**What the task asks**
From the line with "Where should I" to the line with "Open the File tab", retype each line exactly as it stands in the records below, but skip the pictures.

:: Entries provided

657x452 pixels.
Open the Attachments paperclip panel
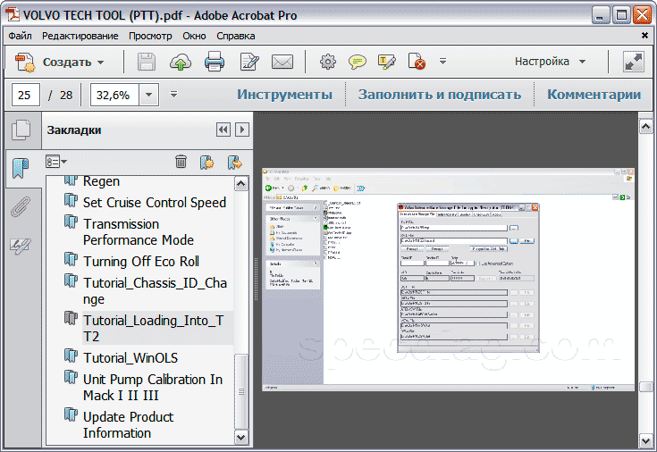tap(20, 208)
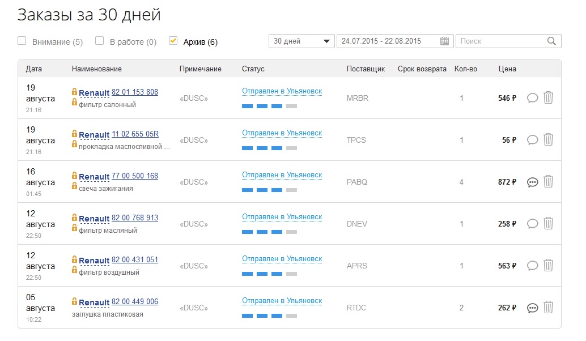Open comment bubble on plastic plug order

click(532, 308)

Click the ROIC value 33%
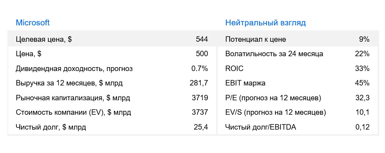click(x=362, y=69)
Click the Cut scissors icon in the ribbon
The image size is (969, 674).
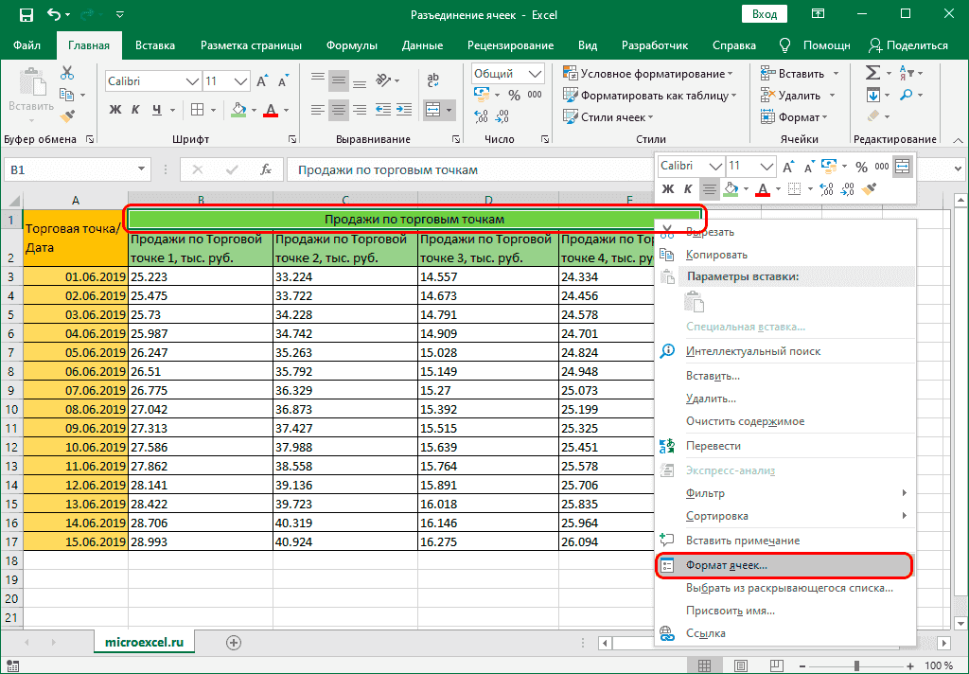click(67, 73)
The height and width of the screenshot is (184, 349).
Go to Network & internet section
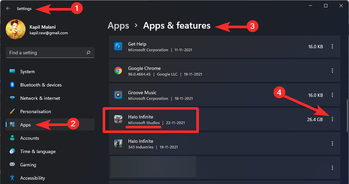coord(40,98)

::::
:: Entries provided

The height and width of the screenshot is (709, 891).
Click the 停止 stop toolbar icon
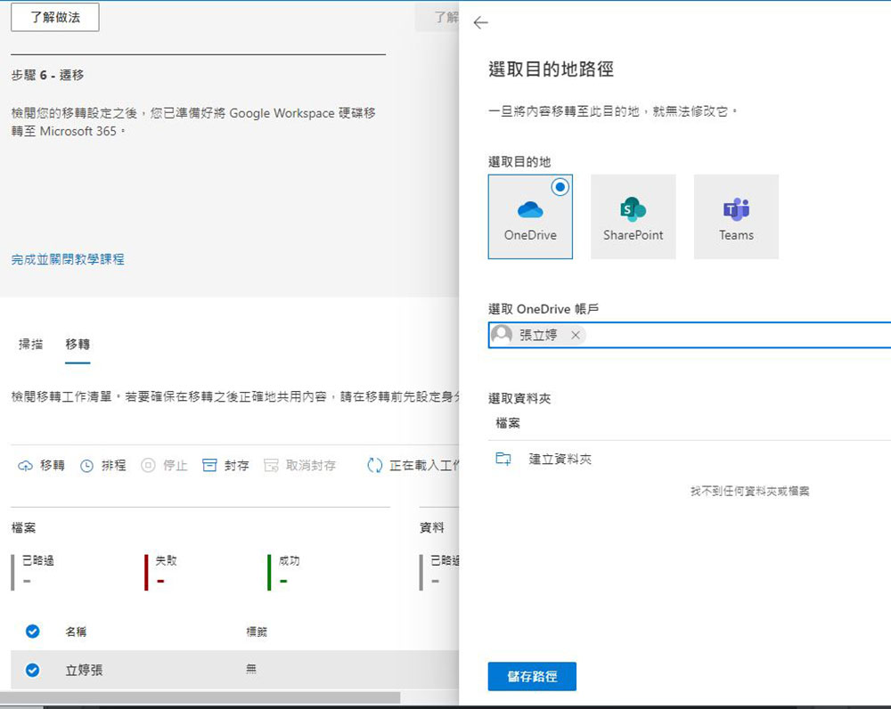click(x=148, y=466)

::::
:: Entries provided

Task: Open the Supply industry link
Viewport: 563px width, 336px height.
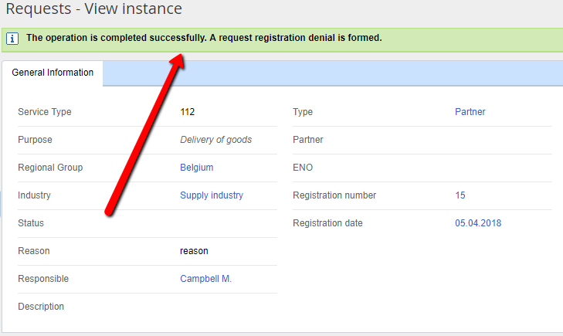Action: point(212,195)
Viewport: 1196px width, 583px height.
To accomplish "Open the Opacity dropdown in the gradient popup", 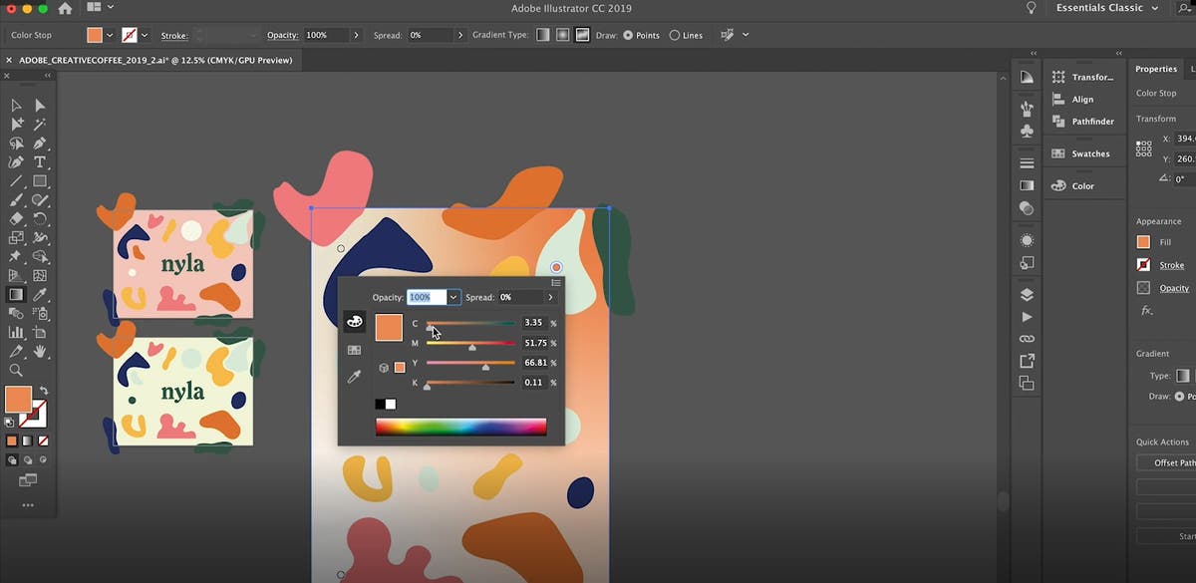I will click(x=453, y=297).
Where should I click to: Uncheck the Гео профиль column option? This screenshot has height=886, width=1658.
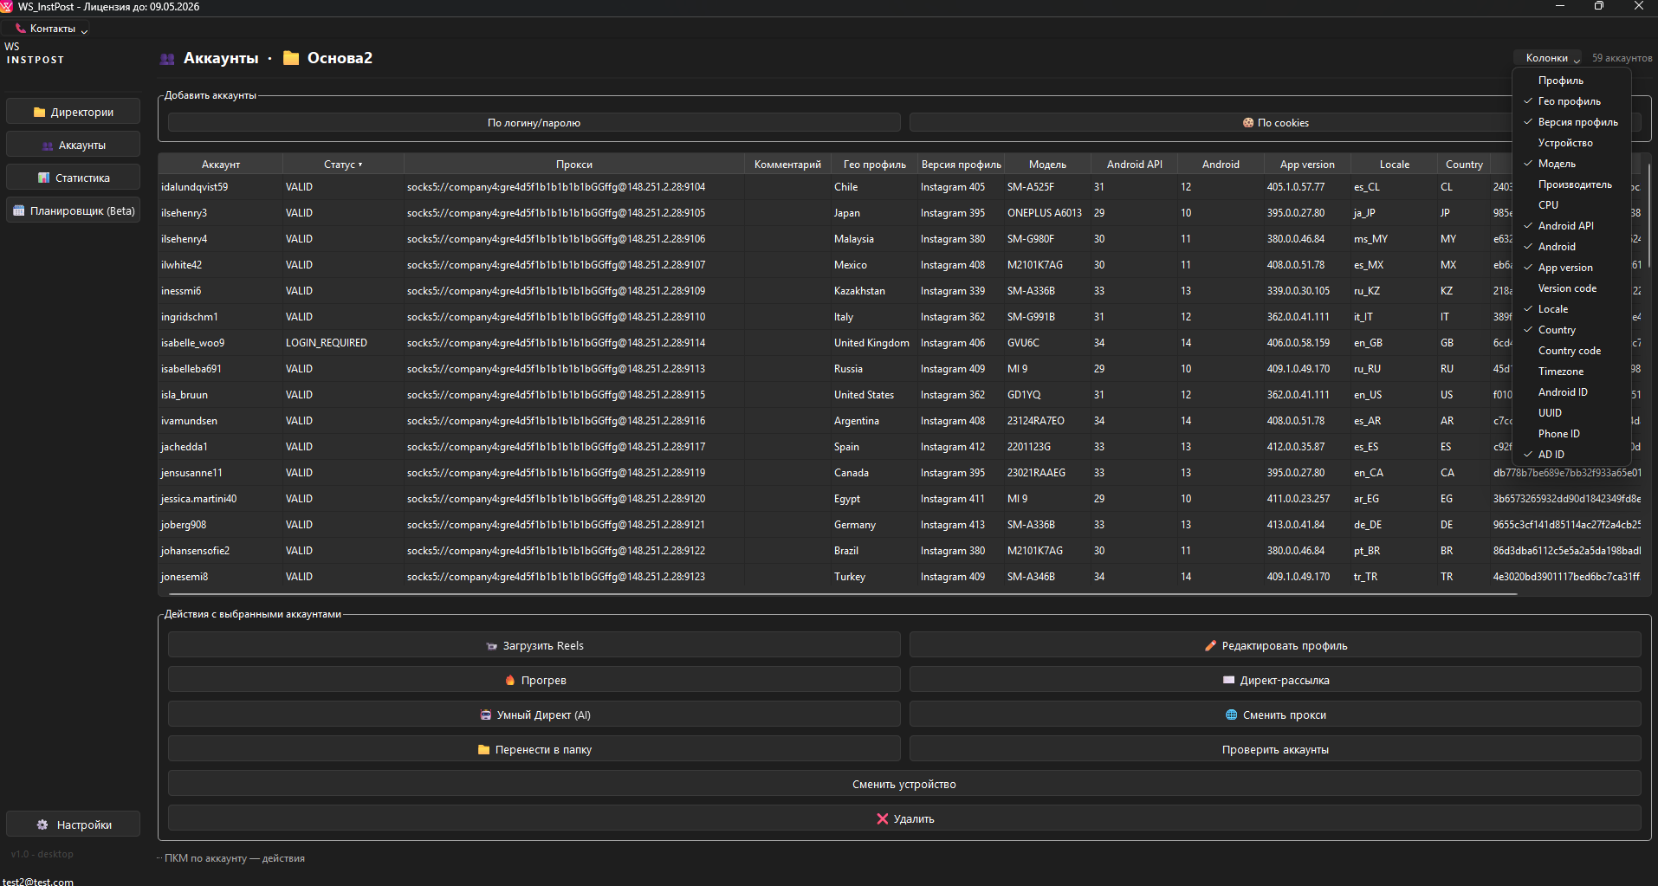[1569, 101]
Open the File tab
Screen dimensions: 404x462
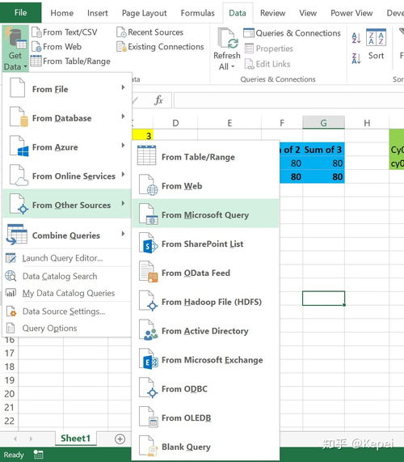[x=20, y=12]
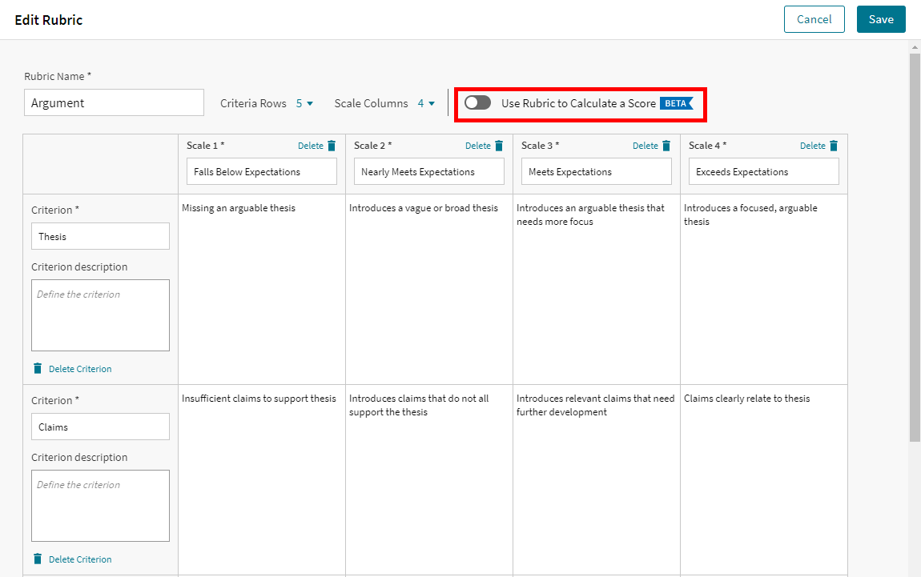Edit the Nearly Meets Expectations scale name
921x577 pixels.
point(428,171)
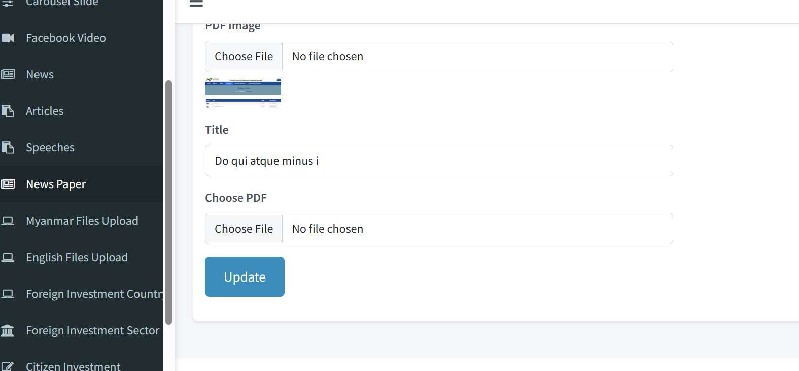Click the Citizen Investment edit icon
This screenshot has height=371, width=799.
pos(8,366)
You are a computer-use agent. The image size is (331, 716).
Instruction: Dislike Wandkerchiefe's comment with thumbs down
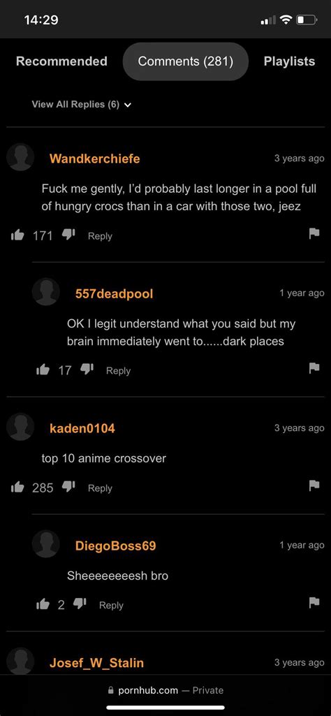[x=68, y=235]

::::

**Result of this task**
Where should I click to: Uncheck the Гео профиль column option? This screenshot has height=886, width=1658.
[1569, 101]
Open the File tab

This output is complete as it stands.